The newly-filed motion asks the Court to admit additional evidence, reevaluate its April 23 Order in light of new evidence, and appoint an expert to investigate and report to the Court to ensure that DOC is meeting its obligations to protect people in DOC custody from COVID-19.

In the two months since the Court issued its order, several changes have occurred requiring further evaluation by the Court: the number of positive cases within DOC has significantly increased, from 8 to 131 (plus an additional 83 staff), as have positive test rates. Currently, 19.2% of people in DOC who are tested for COVID-19 have tested positive, a rate over 3 times higher than the positive test rate in the general population in Washington.

Additionally, there has been a massive outbreak of the virus at Coyote Ridge Corrections Center (CRCC), a DOC prison in rural Franklin County. As of June 24, 110 people in prison and 43 staff had tested positive at Coyote Ridge. And tragically, a 63-year-old person died last week after contracting the virus. To address the spread, DOC has put the prison on lockdown, confining people to their cells for 23.5 hours per day.
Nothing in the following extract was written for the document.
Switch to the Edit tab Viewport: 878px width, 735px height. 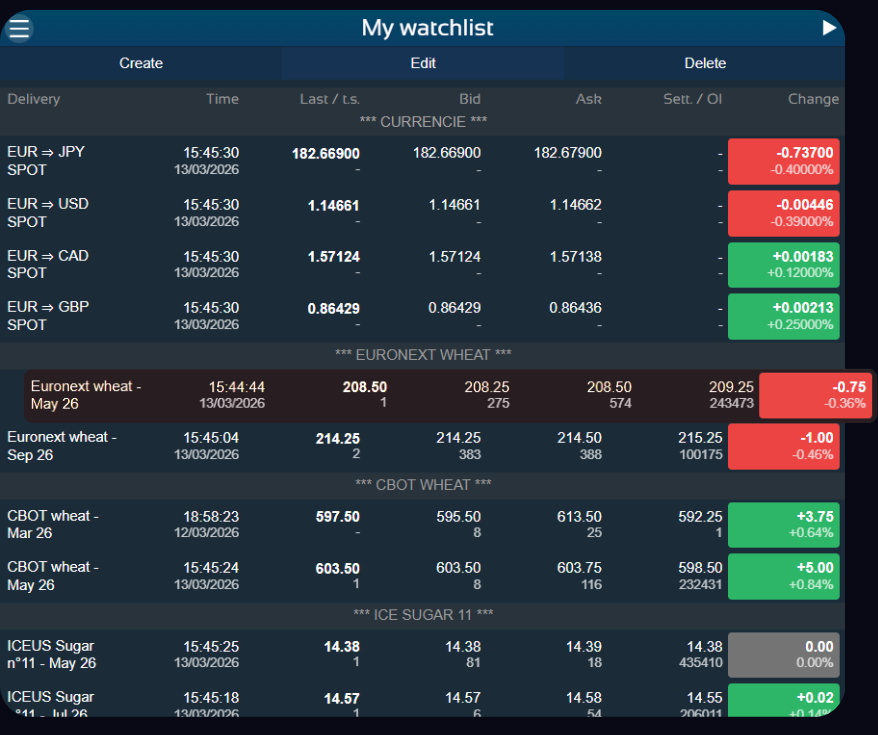click(423, 63)
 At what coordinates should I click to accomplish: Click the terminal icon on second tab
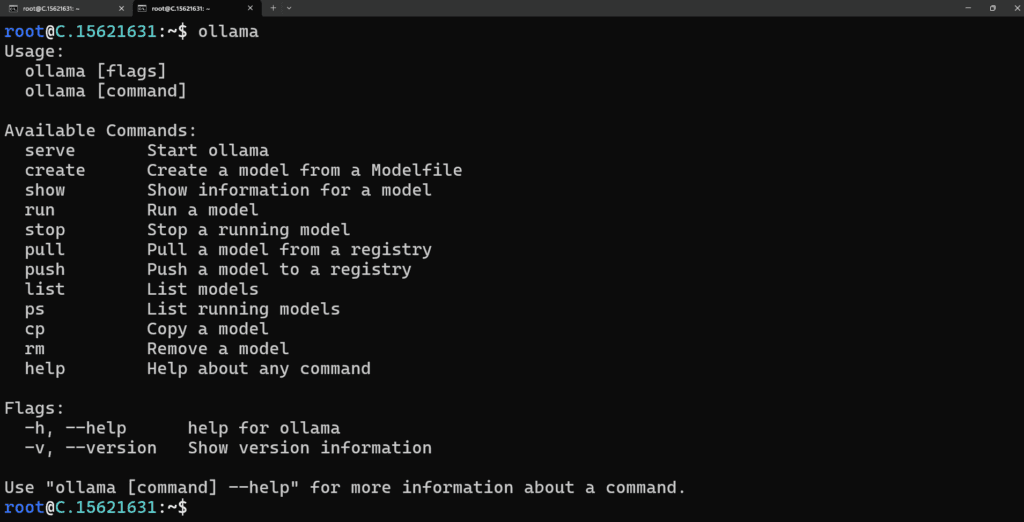[x=142, y=8]
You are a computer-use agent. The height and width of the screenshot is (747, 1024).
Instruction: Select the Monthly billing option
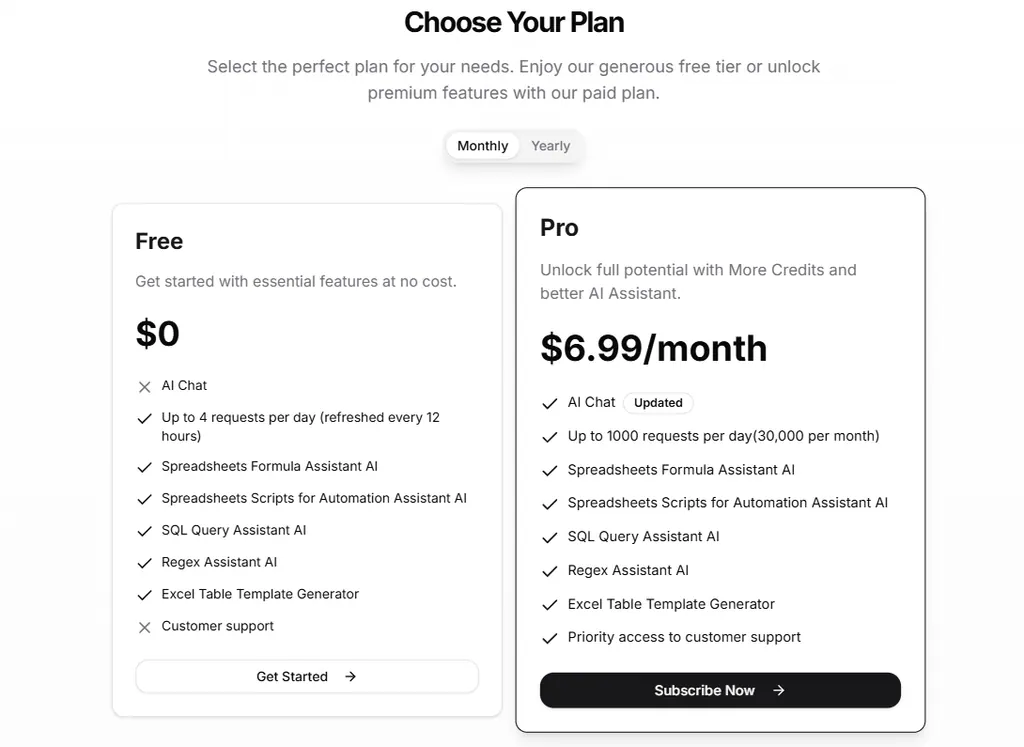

According to declarants who are currently on lockdown at CRCC, “during their 30 minutes out per day, people have to use this time to choose between using the toilet, taking a shower, making phone calls, getting water and ice, using the microwave, and cleaning their cells.”

“People at Coyote Ridge and their families have described horrendous conditions at the prison,” said Nick Allen, Attorney and Deputy Director of Advocacy at Columbia Legal Services. “People are on near-total lockdown and have been deprived of meaningful access to things like water, bathroom use, and fresh air. Petitioners warned the Court of this outcome if Respondents did not meaningfully reduce the prison population. The Court needs to know about the inhumane measures DOC is employing to address COVID-19 and reevaluate its earlier order in light of this information.”

Declarants recount truly humiliating and degrading experiences at Coyote Ridge. For example, due to the lockdown and the fact that many cells lack sinks or toilets, people must receive permission to use the restroom. Declarants explain that it can take several hours to receive this permission, which has resulted in people having to use bottles to relieve themselves. In other instances, people have soiled themselves due to the long wait times, all while trapped in a cell with up to three other people.  

“The Court has previously exercised its power to order action by the Governor and DOC to address this health crisis,” said Columbia Legal Services Attorney Kim Gunning. “The Court should do so again to alleviate the inhumane treatment of people for whom DOC is obligated to take ‘all necessary steps to protect the health and safety’ in response to the COVID-19 outbreak, and to report on these steps to the Court. DOC can’t just wait for an outbreak before making plans to address COVID-19. If it takes a Court order for DOC to take action, we’d prefer the Court order.